WHAT TO DO
Starting at the line with "Screen dimensions: 834x535" in it, reproduce each line below through the last one, exactly, and include nothing else.

*** ENTRIES SHOWN Section Begins ***

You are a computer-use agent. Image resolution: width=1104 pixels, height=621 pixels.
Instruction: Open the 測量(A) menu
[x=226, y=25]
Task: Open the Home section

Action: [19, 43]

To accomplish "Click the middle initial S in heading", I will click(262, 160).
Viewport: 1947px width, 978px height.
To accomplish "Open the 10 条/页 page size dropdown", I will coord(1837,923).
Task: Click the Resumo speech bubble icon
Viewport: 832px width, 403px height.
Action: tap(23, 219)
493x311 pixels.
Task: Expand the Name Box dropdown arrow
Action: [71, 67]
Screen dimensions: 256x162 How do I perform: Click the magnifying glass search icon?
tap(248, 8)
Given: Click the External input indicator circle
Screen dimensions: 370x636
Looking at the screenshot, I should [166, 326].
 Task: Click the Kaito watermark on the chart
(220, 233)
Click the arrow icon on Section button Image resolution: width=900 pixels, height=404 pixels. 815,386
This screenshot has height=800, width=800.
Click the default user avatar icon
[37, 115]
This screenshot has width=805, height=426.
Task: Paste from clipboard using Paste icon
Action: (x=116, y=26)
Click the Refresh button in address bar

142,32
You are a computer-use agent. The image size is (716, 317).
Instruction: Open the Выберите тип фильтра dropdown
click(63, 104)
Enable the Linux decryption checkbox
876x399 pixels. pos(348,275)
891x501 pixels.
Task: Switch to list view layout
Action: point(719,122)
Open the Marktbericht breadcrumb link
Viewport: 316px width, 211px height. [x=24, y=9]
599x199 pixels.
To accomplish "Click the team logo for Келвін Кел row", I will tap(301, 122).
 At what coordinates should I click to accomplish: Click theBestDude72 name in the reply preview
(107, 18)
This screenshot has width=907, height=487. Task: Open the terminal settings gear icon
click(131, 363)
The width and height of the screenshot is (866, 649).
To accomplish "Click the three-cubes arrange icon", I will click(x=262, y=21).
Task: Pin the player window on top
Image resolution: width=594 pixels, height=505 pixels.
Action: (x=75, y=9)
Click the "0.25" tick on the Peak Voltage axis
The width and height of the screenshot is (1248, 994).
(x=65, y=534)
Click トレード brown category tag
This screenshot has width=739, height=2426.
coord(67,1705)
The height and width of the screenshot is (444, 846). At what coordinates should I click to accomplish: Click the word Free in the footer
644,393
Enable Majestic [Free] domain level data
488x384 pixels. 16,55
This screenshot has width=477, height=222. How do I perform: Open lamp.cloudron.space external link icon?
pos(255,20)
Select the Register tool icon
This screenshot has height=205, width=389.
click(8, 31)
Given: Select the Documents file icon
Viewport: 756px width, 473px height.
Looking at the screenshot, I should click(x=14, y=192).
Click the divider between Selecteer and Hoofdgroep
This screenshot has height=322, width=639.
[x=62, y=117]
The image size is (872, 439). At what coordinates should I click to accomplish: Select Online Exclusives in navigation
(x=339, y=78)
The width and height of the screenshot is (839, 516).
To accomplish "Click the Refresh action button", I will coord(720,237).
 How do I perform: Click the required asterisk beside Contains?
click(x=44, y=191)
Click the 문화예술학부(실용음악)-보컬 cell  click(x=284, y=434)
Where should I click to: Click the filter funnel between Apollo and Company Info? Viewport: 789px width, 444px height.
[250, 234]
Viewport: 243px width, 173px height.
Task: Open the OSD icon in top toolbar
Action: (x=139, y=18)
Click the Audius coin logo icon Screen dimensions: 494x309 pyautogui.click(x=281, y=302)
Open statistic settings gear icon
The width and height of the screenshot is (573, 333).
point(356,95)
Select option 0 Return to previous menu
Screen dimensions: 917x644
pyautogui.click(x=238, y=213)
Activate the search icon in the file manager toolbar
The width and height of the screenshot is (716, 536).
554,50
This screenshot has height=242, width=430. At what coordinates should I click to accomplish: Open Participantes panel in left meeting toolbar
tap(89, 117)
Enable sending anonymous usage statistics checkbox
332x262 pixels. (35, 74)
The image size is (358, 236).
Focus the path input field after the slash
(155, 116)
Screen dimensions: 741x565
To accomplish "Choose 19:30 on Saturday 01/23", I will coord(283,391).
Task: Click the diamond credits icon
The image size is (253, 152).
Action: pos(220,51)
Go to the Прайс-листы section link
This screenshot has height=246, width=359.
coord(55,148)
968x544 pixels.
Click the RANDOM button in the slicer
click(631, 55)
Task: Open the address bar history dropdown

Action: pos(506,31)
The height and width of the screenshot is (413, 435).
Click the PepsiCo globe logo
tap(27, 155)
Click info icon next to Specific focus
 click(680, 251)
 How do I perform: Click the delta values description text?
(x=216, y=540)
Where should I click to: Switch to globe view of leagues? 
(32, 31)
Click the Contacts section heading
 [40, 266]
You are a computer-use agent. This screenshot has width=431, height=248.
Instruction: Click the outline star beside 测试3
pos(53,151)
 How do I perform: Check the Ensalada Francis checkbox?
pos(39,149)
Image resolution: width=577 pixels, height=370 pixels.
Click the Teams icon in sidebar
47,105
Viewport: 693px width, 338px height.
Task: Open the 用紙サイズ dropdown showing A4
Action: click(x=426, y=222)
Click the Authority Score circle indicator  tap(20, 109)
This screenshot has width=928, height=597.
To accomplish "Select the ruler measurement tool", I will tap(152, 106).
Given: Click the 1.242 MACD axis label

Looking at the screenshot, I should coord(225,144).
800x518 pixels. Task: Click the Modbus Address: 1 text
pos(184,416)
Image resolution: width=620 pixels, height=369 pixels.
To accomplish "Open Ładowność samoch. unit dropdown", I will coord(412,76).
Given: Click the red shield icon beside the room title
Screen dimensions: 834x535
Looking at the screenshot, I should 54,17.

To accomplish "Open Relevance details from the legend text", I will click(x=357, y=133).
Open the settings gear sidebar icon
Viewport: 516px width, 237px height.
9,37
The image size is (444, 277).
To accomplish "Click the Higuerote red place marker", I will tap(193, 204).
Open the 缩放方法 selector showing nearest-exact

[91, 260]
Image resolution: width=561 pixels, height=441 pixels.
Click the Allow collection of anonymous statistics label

*** ENTRIES SHOWN Section Ends ***

TASK ANSWER
Screen dimensions: 834x535
Looking at the screenshot, I should 54,17.

To accomplish "Open Relevance details from the legend text", I will click(x=357, y=133).
Open the settings gear sidebar icon
Viewport: 516px width, 237px height.
9,37
The image size is (444, 277).
To accomplish "Click the Higuerote red place marker", I will tap(193, 204).
Open the 缩放方法 selector showing nearest-exact

[91, 260]
Image resolution: width=561 pixels, height=441 pixels.
Click the Allow collection of anonymous statistics label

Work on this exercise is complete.